1. Metabolites (RS)-4-[(3-hydroxy-2-methoxy)propoxycarbonylamino]butanoic acid (I) and (RS)-2-[(3-hydroxy-2-methoxy)propoxycarbonylamino]acetic acid(II) were isolated from urine after i.v. administration of (RS)-2-methoxy-3-(octadecyl-[¹⁴C]carbamoyloxy)propyl 2-(3-thiazolio)ethyl phosphate (¹⁴C-MOTP) to rats and characterized by t.l.c., g.l.c.-mass spectrometry and p.m.r. spectrometry. 2. After i.v. administration of ¹⁴C-MOTP, the plasma concentration of the drug declined biphasically with half-lives of 0·22 and 3·94 h in rats, and 0·81 and 8·00 h in dogs. In rats and dogs, unchanged MOTP was the main ¹⁴C component in the plasma, together with a small amount of I and II. ¹⁴C-MOTP was highly bound to plasma protein of both animals. 3. Five min after i.v. administration of ¹⁴C-MOTP to rats, ¹⁴C was widely distributed in tissues, with the highest conc. in the lung and the lowest in the eye.

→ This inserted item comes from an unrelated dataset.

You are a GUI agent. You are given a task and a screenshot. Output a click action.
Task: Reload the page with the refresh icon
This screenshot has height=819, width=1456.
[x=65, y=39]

The distribution of ¹⁴C was relatively slow in some tissues. In most tissues, ¹⁴C decreased to low levels at 96 h, except in the Harder's gland. 4. Elimination of ¹⁴C-MOTP was almost complete within 120h in rats and 144h in dogs. In both species, the administered ¹⁴C was excreted largely in the urine as I and II, with the remainder appearing in the faeces and the expired air. Biliary excretion and reabsorption of ¹⁴C were detected in rats. 5. During repeated i.v. administration of ¹⁴C-MOTP to rats for 7 days, the conc. of ¹⁴C in plasma and most tissues attained steady state within 5 days, except in Harder's gland, where the level rose gradually until the seventh day of dosing. Within 6 days after the last dosing, 96% of the injected dose was eliminated from the body.